(Task statement):
Reproduce the lines verbatim starting at the line containing "At what coordinates" and ending at the line containing "Looking at the screenshot, I should [x=121, y=7].", both included. Leave the pictures out of your output.

(Working data):
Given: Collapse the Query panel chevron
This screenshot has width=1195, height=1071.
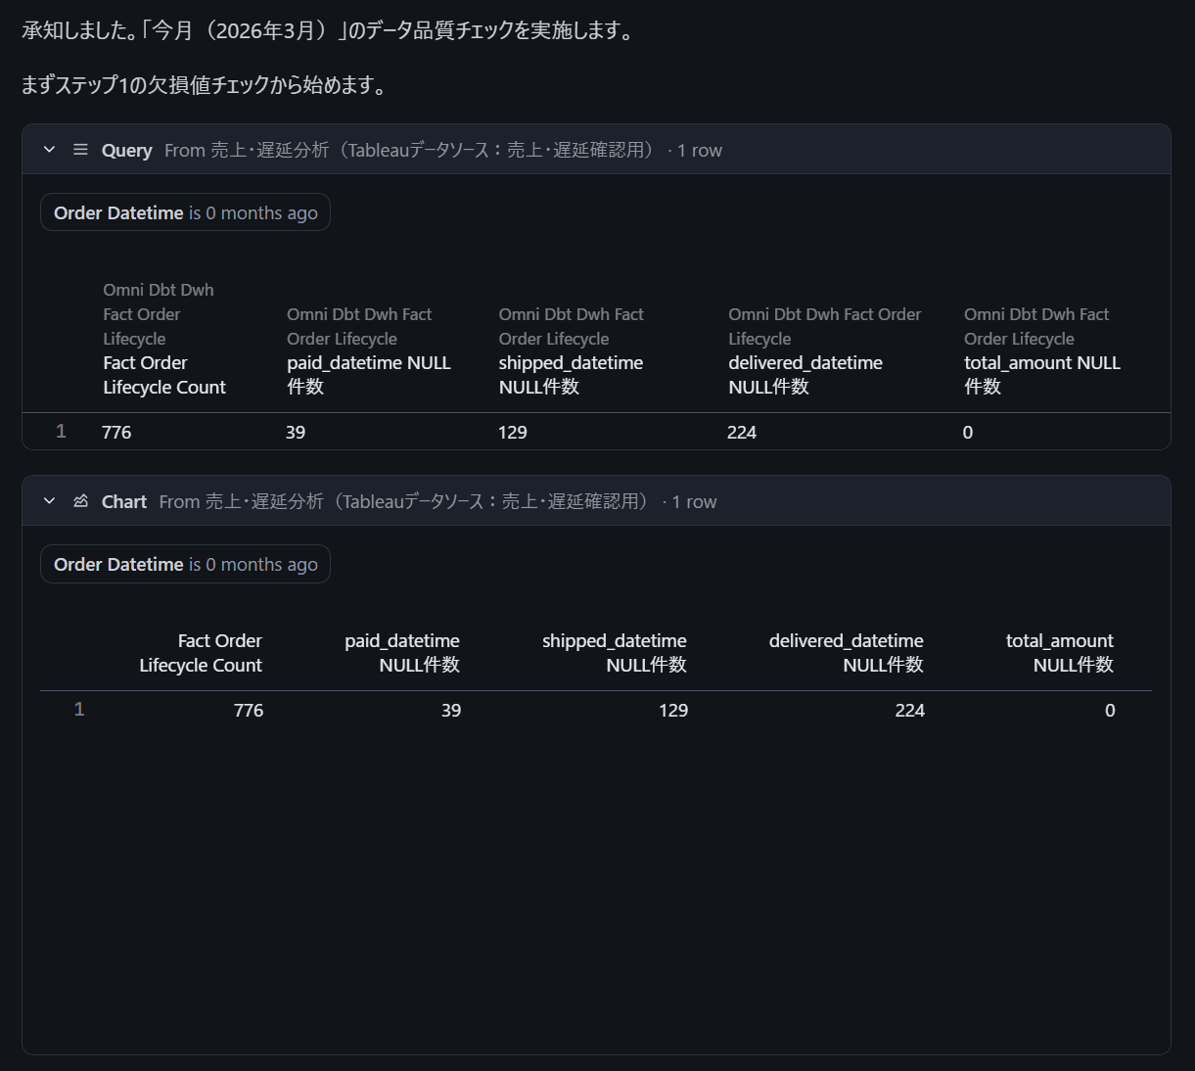Looking at the screenshot, I should point(49,150).
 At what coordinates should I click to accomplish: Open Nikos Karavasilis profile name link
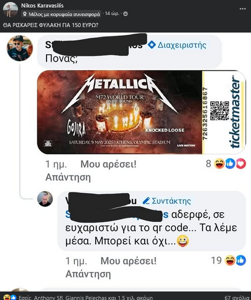[x=42, y=6]
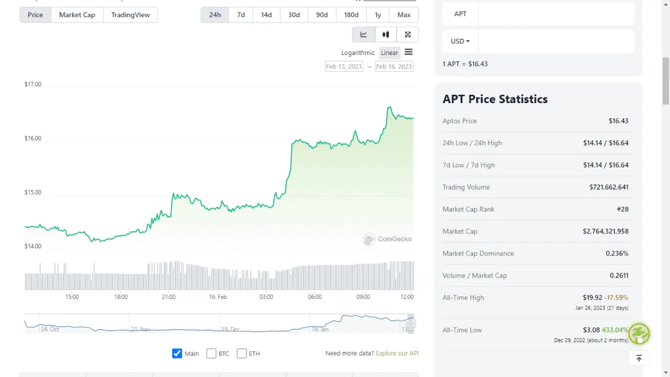Open chart hamburger export menu
Screen dimensions: 670x377
pyautogui.click(x=409, y=52)
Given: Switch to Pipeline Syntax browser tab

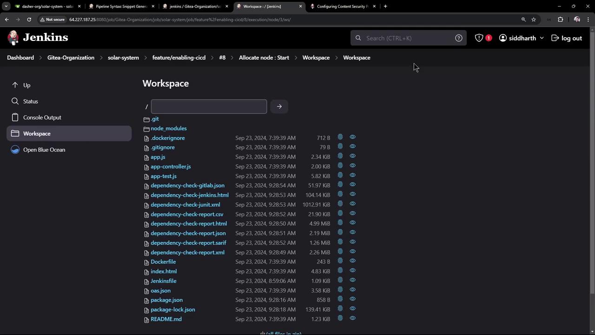Looking at the screenshot, I should [x=121, y=7].
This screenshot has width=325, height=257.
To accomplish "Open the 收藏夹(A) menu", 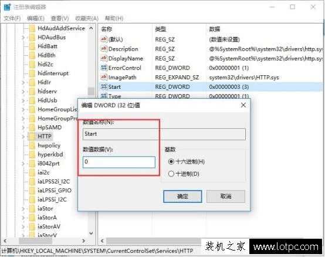I will point(87,18).
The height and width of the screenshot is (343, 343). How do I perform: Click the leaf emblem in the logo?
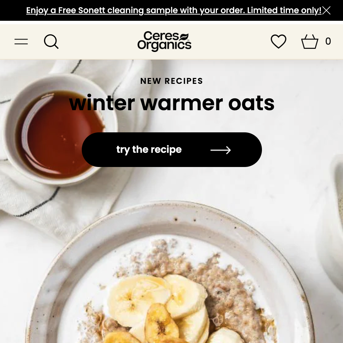tap(184, 36)
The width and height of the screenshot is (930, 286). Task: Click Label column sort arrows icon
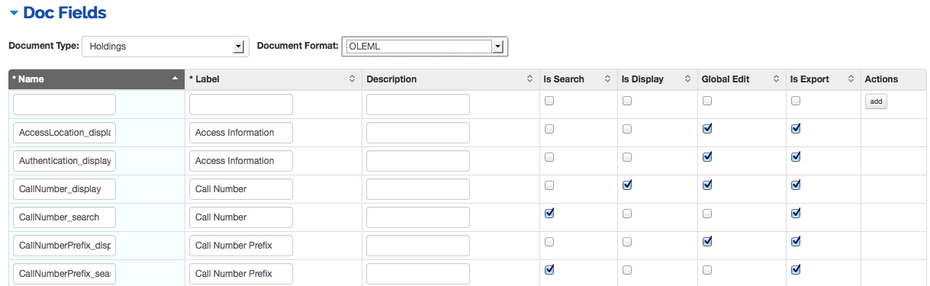pyautogui.click(x=352, y=79)
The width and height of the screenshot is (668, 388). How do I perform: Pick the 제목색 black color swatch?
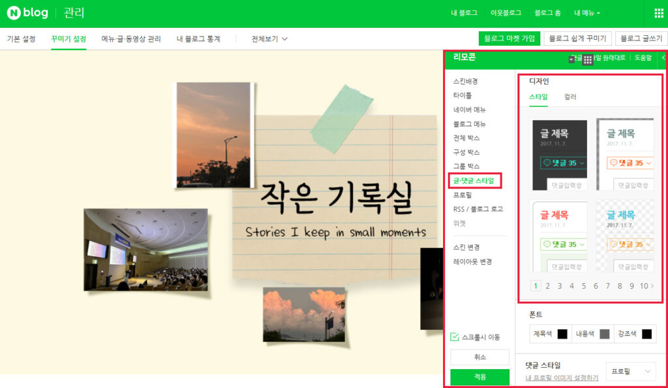[x=562, y=334]
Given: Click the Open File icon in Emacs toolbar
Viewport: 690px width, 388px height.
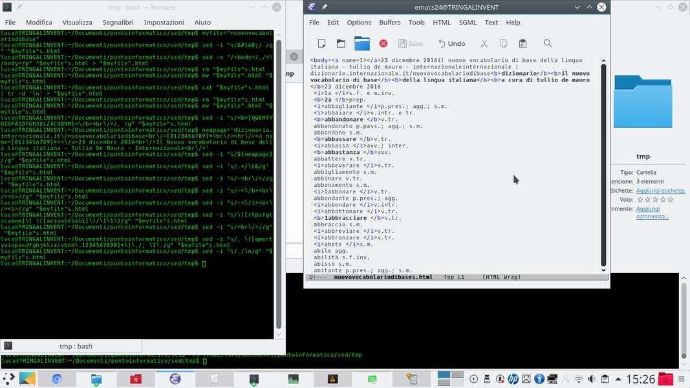Looking at the screenshot, I should (341, 43).
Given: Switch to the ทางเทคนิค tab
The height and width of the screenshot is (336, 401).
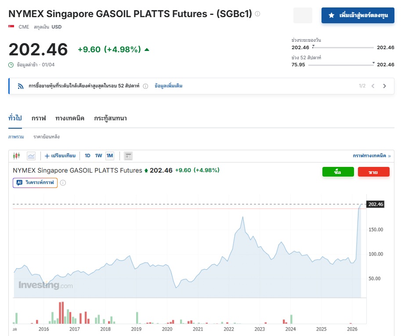Looking at the screenshot, I should 70,118.

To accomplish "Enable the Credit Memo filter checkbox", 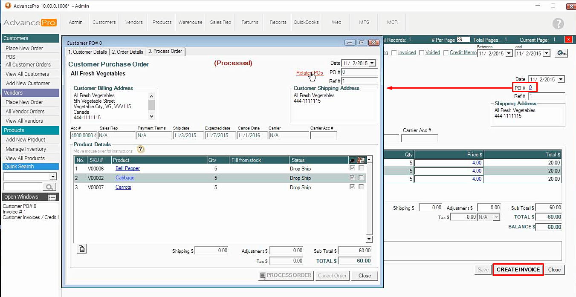I will click(x=446, y=53).
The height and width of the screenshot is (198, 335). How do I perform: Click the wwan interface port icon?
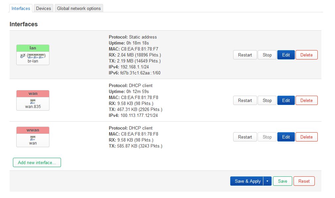tap(33, 138)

(Answer to the task):
 At what coordinates should I click to accomplish: Open Nikos Karavasilis profile name link
[x=42, y=6]
Open chart hamburger export menu
Screen dimensions: 670x377
pyautogui.click(x=409, y=52)
Given: Switch to Pipeline Syntax browser tab

Looking at the screenshot, I should [x=121, y=7].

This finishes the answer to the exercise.